** Arbeitsauftrag **
Beantworte anhand des Textauszugs über DSGVO-Bußgelder:
(a) Über welchen Betrag lautete der Bescheid gegen die AOK Baden-Württemberg?
(b) Um wie viel Prozent senkte das Landgericht Bonn den Bußgeldbetrag im Fall 1&1?
(c) Was fehlte im Fall der Deutschen Wohnen laut Textauszug trotz des Verstoßes gegen die DSGVO?

======== Textauszug

Teure Post vom Datenschützer

Auch in Deutschland mehren sich seitdem die Bußgeldbescheide in spektakulärer Höhe. 2019 hatte der Bundesdatenschutzbeauftragte Ulrich Kelber (SPD) dem Web- und Telco-Konzern 1&1 einen Bescheid über 9,5 Millionen Euro zustellen lassen, die Berliner Datenschutzbeauftragte Maja Smoltczyk hatte der Wohnungsbaugesellschaft Deutsche Wohnen 14,5 Millionen aufgebrummt. Erwähnt sei auch der Bescheid über 1,24 Millionen Euro gegen die AOK Baden-Württemberg.
Indes: Offenbar haben die Datenschutzbehörden die Rechnung ohne die Gerichte gemacht. Im Fall 1&1 senkte das Landgericht Bonn den Bußgeldbetrag um fast 90 Prozent. Das Gericht erachtete eine Strafe von fast zehn Millionen für nicht angemessen für einen DSGVO-Verstoß, den 1&1 unmittelbar nach Bekanntwerden sofort abstellte. Man darf nicht vergessen: 9,5 Millionen Euro sind enorm viel Geld - über 90 Prozent aller Unternehmen in Deutschland wären froh über einen Jahresumsatz in dieser Höhe.
Auch im Fall der Deutschen Wohnen hat das Landgericht Berlin den Bescheid über 14,5 Millionen Euro für unwirksam erklärt. Zwar war das Speichern personenbezogener Daten von Mietern ein eindeutiger Verstoß gegen die DSGVO, aber es fehlt ein Schaden, der dadurch irgendeinem Mieter entstanden ist.

================
======== Bereitgestellte Daten

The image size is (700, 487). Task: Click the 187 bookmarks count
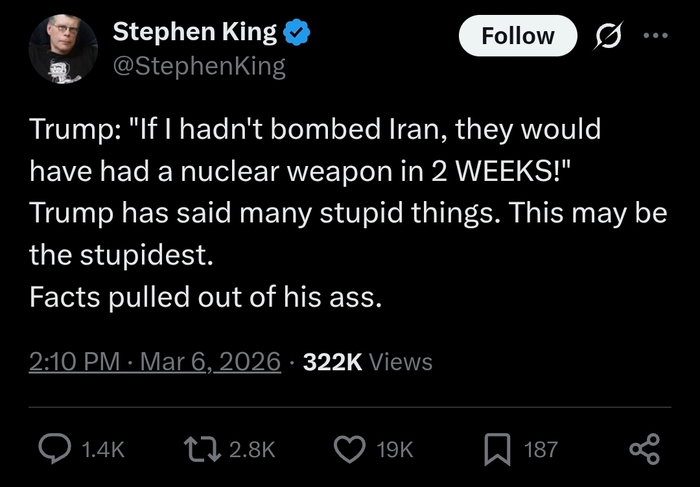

================

** Erledigte Aufgabe **
(a) 1,24 Millionen Euro
(b) Um fast 90 Prozent
(c) Ein Schaden, der dadurch irgendeinem Mieter entstanden ist